Can daily intake of aspirin and/or statins influence the behavior of non-muscle-invasive bladder cancer? A retrospective study on a cohort of patients undergoing transurethral bladder resection
The purpose of this retrospective study was to compare the behavior of non-muscle-invasive bladder cancer (NMIBC) between patients who had undergone transurethral bladder resection (TURB) in chronic treatment with aspirin, statins, or a combination of these two drugs and similarly operated patients who were not treated with aspirin or statins. Using our cohort of patients and the results of other studies on epithelial neoplasms, we aimed to determine whether daily treatment with these medications, widely used for the prevention of cardiovascular disease, can affect the prognosis of Urothelial Bladder Cancer (UBC).The main target in determining the chemopreventive effect of aspirin and other non-steroidal anti-Inflammatory drugs (NSAIDs) is the inhibition of cyclooxygenase (COX) or prostaglandin-endoperoxide synthase, especially its isoform 2, which is overexpressed in many tumor cell lines, including bladder cancer (BC). Many studies have shown that COX inhibitors have a preventive effect and are able to induce remission of BC in animal models.
An additional aim of our study was to analyze the behavior of NMIBC in patients treated daily with statins undergoing TURB. The primary effect of statins is the reduction of low-density lipoproteins, an effect that is associated with an anti-inflammatory action. The possible role of statins in the processes of carcinogenesis and, particularly, in UBC is still not completely defined.
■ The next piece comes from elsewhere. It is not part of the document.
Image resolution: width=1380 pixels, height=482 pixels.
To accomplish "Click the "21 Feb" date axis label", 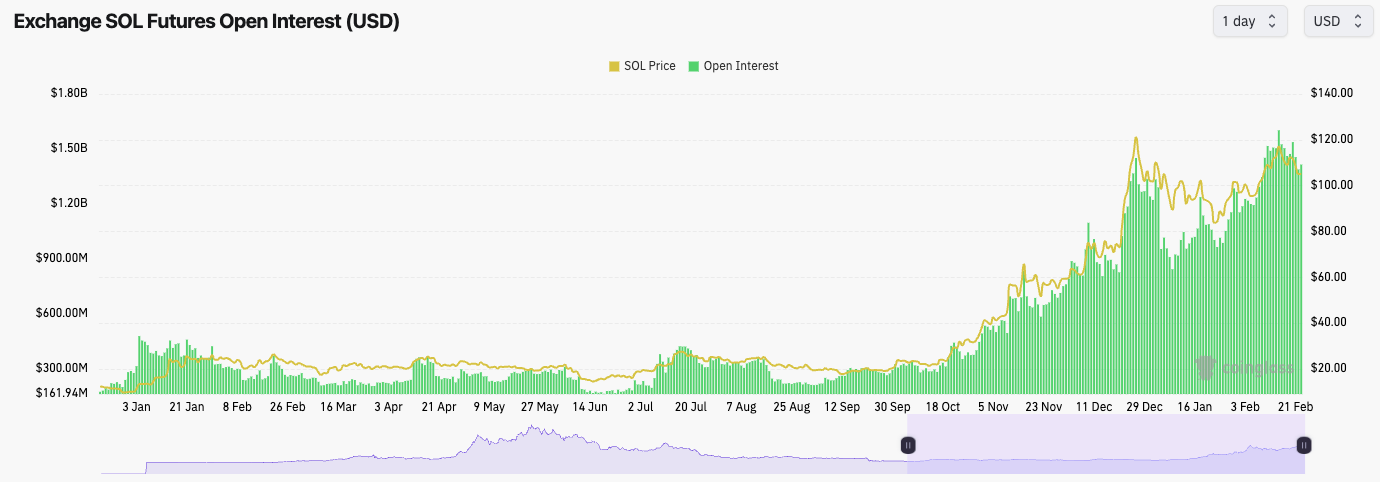I will pyautogui.click(x=1295, y=407).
We also focused our attention on patients treated with both aspirin and statins. The effect of this therapeutic combination on the progression and behavior of NMIBC after TURB has not been studied previously. We compared results obtained in this population with results in the other treatment sub-populations and in untreated patients.
Methods and results
This retrospective study was conducted on 564 patients diagnosed with NMIBC who underwent TURB between March 2008 and April 2013. The study population was divided into two main groups: treated (aspirin and/or statins) and untreated. The treated group was further divided into three therapeutic subgroups: Group A (100 mg of aspirin, daily for at least two years); Group B (20 mg or more of statins, daily for at least two years); and Group C (100 mg of aspirin and 20 mg of statins together).
More resections (2,073) and a higher rate of recurrence (54%), number of recurrences (1,073), and number of lesions in recurrence (mean, 2.44) were observed in the treated group than in the untreated group (p < 0.05). In the treatment subgroups, significantly fewer resections, recurrences, and number of lesions in recurrence, as well as a lower percentage of patients with recurrences, were found in Group A than in Groups B and C (p < 0.05).
In our study, long-term aspirin treatment reduced the risk of bladder tumor recurrence, average number of resections, and number of lesions in recurrence in patients who underwent TURB for NMIBC. In contrast, the use of statins increased recurrence rates and progression of the disease and appeared to reduce the protective effect of aspirin in patients treated with both drugs.To the best of our knowledge, this is the first study that investigated the effects of combined aspirin and statin use on the behavior and progression of NMIBC. The results of this group (combined therapies) have demonstrated a statistically increased number of resections (2,143), rate of relapsing patients (57,1%), number of recurrences (1,143), and number of lesions in relapse (2,57) compared with those outcomes in the untreated group and, especially, in aspirin Group (A). Our results suggest that aspirin therapy has a protective role in BC but that statin therapy alone and statin therapy coupled with aspirin therapy do not. Based on this retrospective review, we intend to conduct a prospective, randomized controlled study to conclusively determine the effects of these two categories of drugs on the recurrence rate and the progression of BC.